Preprocessing of the input images using de-fogging algorithms was conducted to address the challenges posed by foggy weather. We used the dark channel prior (DCP) algorithm, which is a physical model recovery-based method and one of the most efficient de-hazing algorithms. We also used BM3D to enhance the image by handling the noise. The results also demonstrated that the detection accuracy was significantly improved with the use of de-hazing algorithms.
To address the issues of false and missed detections, the original Faster R-CNN model was improved by replacing the VGG16 network with the ResNet101 network for feature extraction and implementing the Feature Pyramid Network (FPN) to enhance the breadth of feature extraction, particularly for small objects.
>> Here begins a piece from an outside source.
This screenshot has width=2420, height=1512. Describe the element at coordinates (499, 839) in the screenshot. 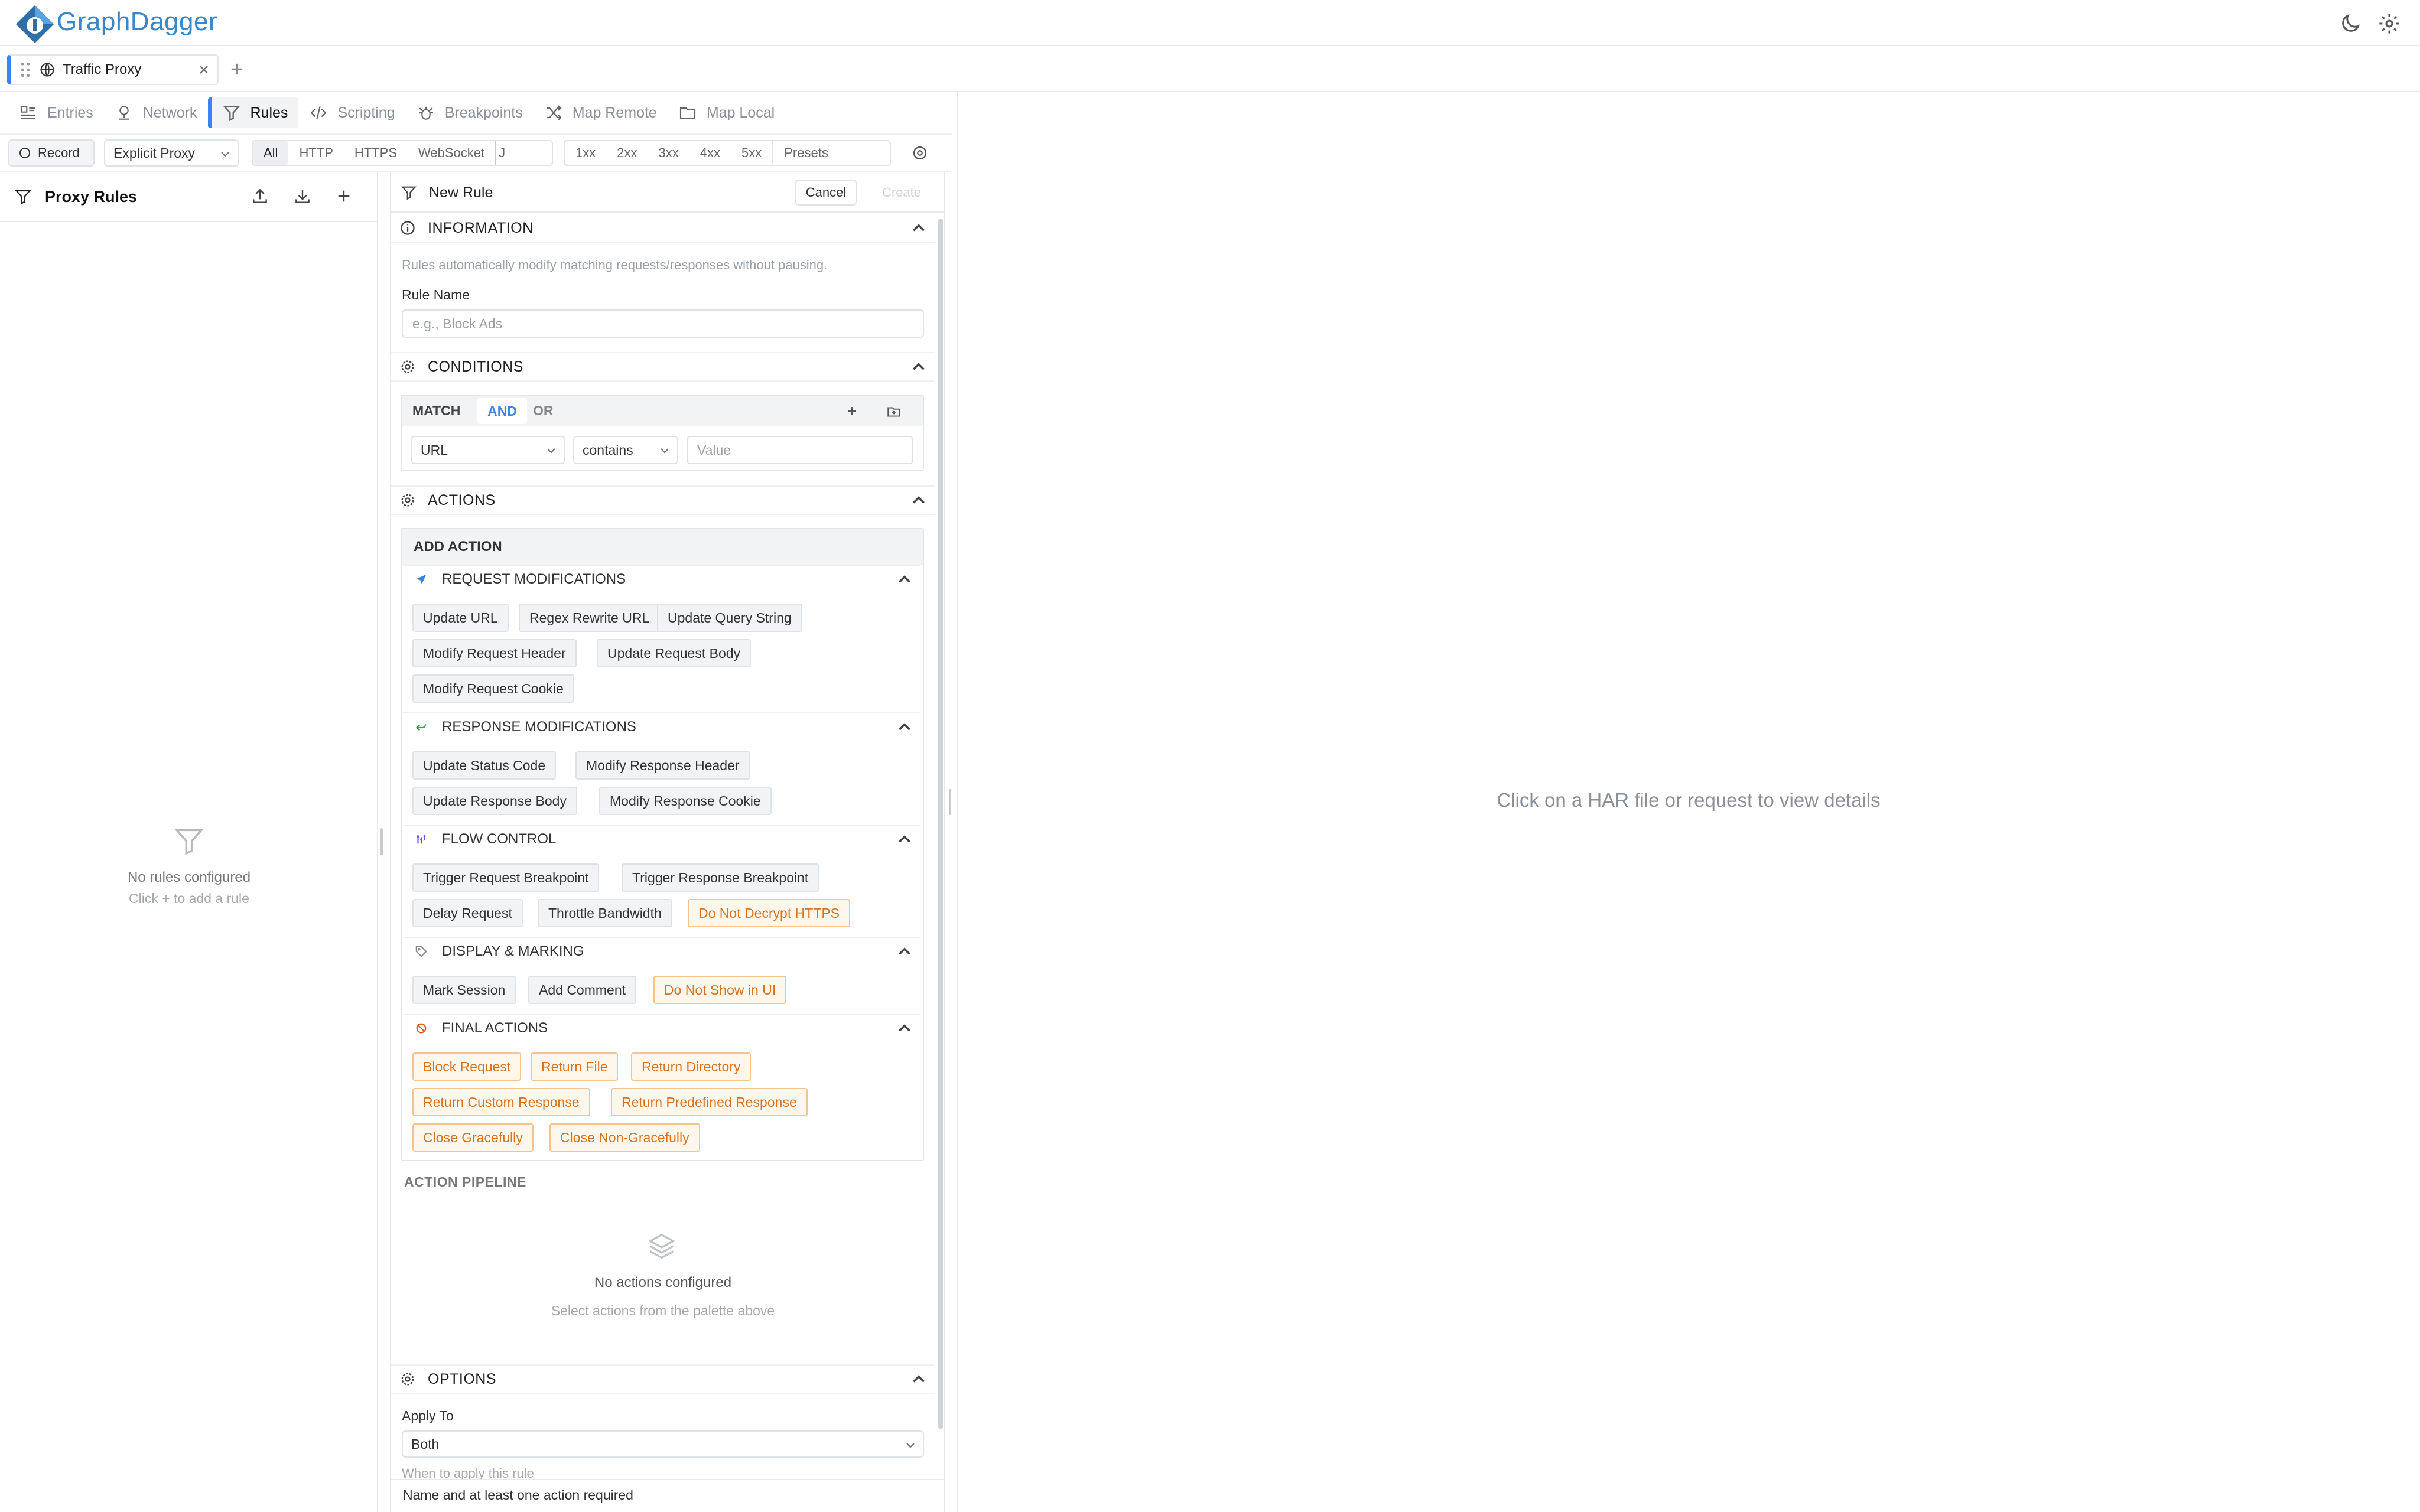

The improved Faster R-CNN model was then tested for vehicle detection, with an accuracy of 96.83%.
The overall mean average precision in object detection of proposed model, the DCP + IFRCNN, was improved by 1.2% compared to the base model, by utilizing the dark channel prior method to de-haze and reduce noise in the input image and by introducing a feature pyramid network to build the improved Faster R-CNN.
There are still areas for improvement in this method. Currently, the improved Faster R-CNN model does not have real-time capabilities, and there is a trade-off between accuracy and speed. Additionally, the dataset used in this study was relatively small and limited in terms of number and categories, so further expansion of the dataset would be beneficial in constructing a more comprehensive weather classification model.
Our research primarily focused on vehicle detection from CCTV images. Additionally, it can be extended to the ground vehicle detection and identification by unmanned aerial vehicles (UAVs) [
17], or utilizing information from multiple vehicles and infrastructure sensors to improve detection accuracy [
18], and weakly-supervised methods for detection [
19]. These are possible future research directions.